▸ Your goal
Could you copy every entry exactly, with nothing changed?

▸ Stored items
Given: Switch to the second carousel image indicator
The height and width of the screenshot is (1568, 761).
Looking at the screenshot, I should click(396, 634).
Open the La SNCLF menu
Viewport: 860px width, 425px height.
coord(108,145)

▸ Answer space
Given: Switch to the second carousel image indicator
The height and width of the screenshot is (1568, 761).
Looking at the screenshot, I should click(396, 634).
Open the La SNCLF menu
Viewport: 860px width, 425px height.
coord(108,145)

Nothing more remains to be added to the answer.